The safe Liberal seat of Mitchell encompasses an elongated strip of north-western Sydney from Winston Hills at the southern end, located around 30 kilometres from central Sydney, through Baulkham Hills, Castle Hill and Kellyville to semi-rural Box Hill in the north. The recently published draft redistribution proposes two minor changes to the electorate, adding parts of Old Toongabbie and Northmead from its southern neighbour Parramatta, and transferring part of Castle Hill to Berowra in the east. Both changes involve around 3250 voters, the combined effect of which is to shave 0.7% from the Liberal margin.
2013 ELECTION RESULTS
Mitchell was created with the expansion of parliament in 1949, at which time it encompassed the entirety of what is now north-western Sydney, which was then predominantly semi-rural. Significant changes to the electorate were effected in 1969, when the western Sydney centres of Mount Druitt and Blacktown were transferred to the newly created seat of Chifley, and with the next expansion of parliament in 1984, when Richmond and the Hawkesbury River region was transferred out of the electorate, which would henceforth be dominated by The Hills Shire area. Labor was at least competitive in the electorate prior to the latter event, having won the seat in 1961 and 1972. Alan Cadman recovered it for the Liberals, and enjoyed double-digit margins at ever election thereafter, even before the fillip he received in 1984.
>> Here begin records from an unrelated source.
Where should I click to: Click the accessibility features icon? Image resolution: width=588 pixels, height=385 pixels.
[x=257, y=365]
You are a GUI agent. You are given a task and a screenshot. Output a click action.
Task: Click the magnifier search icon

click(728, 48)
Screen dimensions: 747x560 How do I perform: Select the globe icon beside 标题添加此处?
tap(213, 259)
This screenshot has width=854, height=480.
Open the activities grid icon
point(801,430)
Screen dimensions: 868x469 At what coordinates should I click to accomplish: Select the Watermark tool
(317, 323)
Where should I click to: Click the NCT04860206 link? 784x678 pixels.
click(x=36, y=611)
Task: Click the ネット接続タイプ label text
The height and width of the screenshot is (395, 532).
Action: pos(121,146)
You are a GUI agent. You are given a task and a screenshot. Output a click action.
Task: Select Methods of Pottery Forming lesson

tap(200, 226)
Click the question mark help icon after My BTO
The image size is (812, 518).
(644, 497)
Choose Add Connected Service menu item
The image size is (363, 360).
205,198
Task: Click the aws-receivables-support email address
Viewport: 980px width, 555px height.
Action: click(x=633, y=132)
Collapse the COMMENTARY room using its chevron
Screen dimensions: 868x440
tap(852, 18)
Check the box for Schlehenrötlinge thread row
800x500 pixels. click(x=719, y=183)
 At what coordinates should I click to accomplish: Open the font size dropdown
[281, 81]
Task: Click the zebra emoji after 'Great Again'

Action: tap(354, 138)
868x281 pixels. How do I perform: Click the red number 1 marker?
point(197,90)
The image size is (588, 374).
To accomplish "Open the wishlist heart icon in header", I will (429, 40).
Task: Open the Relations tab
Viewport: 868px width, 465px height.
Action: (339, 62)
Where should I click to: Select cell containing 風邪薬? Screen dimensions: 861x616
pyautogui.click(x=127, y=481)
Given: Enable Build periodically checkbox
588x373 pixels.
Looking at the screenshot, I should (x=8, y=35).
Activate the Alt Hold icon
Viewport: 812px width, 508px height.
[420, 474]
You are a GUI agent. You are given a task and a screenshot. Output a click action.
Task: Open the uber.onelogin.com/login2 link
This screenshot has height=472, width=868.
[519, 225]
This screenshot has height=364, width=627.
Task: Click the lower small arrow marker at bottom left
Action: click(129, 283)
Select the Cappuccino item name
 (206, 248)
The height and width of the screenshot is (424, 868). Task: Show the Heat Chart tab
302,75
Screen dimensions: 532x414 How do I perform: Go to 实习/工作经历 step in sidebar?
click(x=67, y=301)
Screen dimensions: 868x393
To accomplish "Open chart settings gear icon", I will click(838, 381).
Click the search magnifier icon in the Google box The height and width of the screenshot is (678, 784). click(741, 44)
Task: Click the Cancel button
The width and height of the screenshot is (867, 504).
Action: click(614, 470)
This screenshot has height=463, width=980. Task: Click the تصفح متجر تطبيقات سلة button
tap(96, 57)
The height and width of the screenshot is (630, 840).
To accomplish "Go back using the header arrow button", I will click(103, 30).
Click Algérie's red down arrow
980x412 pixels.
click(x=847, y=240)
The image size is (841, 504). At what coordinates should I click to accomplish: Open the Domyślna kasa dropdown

Cadman became proverbial for being the low-profile member for a blue-ribbon seat, and his narrow win in a preselection vote before the 2004 election appeared to be owed to an understanding that he would not seek another term in 2007. He nonetheless threw his hat into the ring once again, but withdrew on the day of the vote as it had become obvious to all that he faced defeat from 30-year-old Alex Hawke, who had worked as an electorate officer and adviser to various federal and state MPs while acquiring a fearsome reputation as an influential party numbers man. One of his employers had been state upper house MP David Clarke, a leading figure in the party’s Right faction, and had often been described as his protégé. However, a momentous split between the two in 2009 left Hawke as a leader of a faction that has lately been known as the “Centre Right”, which has recently dominated the party in alliance with the moderates.
Despite his factional clout, promotion within the parliamentary party was a long time coming. He finally reached the front bench upon Malcolm Turnbull’s ascension to the prime ministership in September 2015 as Assistant Minister to the Treasurer, placing him on an equivalent footing to those who had hitherto held the abolished title of paralimentary secretary. Despite this, Hawke had been on a small list of Liberals whose loyalties were rated as “uncertain” by The Australian at the time of Turnbull’s leadership challenge.